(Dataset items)
-------
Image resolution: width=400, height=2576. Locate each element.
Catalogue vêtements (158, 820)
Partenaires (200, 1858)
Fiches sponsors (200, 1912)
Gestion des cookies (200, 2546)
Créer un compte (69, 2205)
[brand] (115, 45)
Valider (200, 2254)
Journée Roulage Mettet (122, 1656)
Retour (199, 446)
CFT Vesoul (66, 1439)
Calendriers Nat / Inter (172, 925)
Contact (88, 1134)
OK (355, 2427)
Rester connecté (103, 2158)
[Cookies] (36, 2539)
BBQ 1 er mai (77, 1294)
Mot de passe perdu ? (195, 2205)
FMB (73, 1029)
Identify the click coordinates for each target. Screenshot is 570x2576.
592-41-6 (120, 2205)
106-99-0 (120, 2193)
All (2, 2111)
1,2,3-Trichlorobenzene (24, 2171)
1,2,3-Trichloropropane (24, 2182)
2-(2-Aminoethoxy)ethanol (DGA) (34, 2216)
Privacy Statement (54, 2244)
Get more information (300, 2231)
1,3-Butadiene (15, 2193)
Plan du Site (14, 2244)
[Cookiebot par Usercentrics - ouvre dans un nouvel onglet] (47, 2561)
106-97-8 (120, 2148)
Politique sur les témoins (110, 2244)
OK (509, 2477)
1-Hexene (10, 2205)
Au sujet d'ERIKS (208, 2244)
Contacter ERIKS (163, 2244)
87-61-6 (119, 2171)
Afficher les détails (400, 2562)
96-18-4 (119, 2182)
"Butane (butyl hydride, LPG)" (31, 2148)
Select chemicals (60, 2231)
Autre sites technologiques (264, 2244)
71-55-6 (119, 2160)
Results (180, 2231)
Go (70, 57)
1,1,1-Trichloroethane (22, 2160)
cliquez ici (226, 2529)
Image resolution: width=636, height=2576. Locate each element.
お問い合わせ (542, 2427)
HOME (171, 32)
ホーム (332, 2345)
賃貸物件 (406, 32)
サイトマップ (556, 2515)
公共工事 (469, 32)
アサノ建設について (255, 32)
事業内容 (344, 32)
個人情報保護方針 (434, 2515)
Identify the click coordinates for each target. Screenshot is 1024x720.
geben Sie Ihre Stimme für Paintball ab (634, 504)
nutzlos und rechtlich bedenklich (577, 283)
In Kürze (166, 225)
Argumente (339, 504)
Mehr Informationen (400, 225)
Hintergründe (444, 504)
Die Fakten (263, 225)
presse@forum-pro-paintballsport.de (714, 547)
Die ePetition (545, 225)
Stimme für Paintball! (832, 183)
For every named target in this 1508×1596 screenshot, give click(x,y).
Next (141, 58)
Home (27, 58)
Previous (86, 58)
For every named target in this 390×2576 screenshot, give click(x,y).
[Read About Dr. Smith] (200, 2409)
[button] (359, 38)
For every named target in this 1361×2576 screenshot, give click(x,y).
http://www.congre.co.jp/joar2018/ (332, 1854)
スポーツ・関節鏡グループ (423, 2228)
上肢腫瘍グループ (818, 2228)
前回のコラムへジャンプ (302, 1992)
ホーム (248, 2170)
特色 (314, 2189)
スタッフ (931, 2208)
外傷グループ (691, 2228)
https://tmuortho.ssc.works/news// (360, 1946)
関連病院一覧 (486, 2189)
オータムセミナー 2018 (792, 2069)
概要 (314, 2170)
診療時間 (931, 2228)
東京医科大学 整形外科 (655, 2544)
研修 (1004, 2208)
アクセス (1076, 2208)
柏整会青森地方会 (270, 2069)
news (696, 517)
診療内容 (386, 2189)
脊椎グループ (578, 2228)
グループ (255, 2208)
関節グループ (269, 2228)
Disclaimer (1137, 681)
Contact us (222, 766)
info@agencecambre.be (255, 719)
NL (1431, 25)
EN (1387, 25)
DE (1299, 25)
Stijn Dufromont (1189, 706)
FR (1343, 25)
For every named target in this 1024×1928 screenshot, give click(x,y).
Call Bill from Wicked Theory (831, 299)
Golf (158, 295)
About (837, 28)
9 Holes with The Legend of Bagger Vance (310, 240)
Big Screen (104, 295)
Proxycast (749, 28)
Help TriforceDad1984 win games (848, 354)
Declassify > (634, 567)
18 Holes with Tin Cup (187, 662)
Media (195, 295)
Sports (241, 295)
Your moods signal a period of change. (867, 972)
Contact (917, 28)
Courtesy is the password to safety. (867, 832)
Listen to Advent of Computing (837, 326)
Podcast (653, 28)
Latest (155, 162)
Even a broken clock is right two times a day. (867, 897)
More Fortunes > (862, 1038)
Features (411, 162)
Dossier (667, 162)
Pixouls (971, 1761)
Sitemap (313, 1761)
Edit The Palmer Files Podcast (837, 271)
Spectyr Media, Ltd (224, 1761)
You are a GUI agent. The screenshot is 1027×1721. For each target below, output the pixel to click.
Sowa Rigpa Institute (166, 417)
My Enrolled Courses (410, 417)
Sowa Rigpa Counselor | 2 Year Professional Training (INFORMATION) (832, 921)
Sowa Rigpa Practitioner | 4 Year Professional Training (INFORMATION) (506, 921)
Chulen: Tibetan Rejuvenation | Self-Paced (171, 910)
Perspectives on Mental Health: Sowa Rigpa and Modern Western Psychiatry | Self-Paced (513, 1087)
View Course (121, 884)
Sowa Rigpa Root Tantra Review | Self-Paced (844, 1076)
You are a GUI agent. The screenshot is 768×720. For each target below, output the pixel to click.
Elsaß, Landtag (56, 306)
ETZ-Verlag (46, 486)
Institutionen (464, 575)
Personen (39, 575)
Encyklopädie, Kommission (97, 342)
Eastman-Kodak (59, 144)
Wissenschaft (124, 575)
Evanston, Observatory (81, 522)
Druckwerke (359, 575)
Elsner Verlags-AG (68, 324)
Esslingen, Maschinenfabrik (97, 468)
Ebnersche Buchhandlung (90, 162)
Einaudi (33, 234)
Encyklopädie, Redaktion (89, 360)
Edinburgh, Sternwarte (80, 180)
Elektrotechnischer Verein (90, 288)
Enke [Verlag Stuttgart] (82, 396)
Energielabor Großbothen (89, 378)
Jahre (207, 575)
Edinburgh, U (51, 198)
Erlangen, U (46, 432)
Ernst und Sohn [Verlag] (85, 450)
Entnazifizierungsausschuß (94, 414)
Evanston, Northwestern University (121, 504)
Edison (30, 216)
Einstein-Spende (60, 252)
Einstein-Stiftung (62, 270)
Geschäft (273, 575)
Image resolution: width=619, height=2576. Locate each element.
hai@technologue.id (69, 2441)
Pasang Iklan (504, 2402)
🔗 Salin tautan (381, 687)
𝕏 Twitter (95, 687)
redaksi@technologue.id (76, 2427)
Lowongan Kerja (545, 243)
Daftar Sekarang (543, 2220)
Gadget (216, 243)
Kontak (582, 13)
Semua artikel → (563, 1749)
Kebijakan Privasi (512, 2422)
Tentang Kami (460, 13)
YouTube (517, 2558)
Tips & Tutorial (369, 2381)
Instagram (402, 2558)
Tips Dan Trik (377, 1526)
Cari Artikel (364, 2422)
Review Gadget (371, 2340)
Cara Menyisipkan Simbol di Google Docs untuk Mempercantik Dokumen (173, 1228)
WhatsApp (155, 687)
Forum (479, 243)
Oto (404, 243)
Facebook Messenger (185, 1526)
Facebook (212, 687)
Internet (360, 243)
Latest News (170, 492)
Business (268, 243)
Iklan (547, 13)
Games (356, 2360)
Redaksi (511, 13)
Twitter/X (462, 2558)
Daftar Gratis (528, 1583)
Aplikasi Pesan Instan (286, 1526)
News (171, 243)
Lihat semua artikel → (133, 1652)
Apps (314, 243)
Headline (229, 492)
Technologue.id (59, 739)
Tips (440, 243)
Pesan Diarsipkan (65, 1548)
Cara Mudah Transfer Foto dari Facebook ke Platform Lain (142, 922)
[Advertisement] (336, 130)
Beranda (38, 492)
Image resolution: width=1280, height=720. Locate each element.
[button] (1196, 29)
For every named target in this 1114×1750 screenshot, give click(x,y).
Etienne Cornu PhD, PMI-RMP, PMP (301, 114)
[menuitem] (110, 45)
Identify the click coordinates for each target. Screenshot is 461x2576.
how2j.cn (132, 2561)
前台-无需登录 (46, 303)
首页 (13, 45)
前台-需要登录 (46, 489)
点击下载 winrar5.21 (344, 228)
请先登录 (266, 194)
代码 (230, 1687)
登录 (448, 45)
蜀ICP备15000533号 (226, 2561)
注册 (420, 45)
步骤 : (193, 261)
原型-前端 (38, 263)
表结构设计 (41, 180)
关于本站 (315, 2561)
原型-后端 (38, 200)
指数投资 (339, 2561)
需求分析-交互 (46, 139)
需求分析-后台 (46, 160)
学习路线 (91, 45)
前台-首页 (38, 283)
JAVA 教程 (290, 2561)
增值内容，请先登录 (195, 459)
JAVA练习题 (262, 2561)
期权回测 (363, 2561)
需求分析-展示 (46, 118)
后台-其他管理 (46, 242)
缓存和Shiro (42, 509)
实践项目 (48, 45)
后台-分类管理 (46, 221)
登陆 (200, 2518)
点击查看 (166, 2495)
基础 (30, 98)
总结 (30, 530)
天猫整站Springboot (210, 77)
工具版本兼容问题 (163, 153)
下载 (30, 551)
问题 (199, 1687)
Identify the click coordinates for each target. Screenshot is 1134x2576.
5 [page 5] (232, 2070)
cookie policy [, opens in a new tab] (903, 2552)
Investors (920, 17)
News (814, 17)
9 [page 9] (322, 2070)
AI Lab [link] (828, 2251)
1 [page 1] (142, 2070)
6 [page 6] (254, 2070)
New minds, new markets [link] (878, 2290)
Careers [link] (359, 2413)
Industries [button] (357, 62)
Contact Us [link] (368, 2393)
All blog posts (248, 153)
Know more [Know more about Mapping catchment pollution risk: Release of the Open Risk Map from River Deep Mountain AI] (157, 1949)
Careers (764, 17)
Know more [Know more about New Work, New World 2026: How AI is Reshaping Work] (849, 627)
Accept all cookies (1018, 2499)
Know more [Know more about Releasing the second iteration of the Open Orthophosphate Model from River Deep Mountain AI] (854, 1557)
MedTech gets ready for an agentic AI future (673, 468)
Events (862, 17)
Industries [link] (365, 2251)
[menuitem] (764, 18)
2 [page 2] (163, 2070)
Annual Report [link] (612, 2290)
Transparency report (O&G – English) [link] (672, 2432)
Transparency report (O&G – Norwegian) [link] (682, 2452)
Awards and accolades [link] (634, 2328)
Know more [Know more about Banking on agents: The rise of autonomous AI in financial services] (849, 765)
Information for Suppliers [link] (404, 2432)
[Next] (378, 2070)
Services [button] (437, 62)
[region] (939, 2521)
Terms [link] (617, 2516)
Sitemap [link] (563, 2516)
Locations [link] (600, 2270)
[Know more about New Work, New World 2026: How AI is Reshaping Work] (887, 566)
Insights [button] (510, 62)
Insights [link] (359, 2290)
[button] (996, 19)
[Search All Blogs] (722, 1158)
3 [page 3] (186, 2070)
-------
WHAT THE TASK ASKS =>
Copy out verbatim the part of the listing above that opens with the line containing "Chulen: Tibetan Rejuvenation" and closes with the line containing "Sowa Rigpa Root".

SOLUTION BELOW =>
Chulen: Tibetan Rejuvenation | Self-Paced (171, 910)
Perspectives on Mental Health: Sowa Rigpa and Modern Western Psychiatry | Self-Paced (513, 1087)
View Course (121, 884)
Sowa Rigpa Root Tantra Review | Self-Paced (844, 1076)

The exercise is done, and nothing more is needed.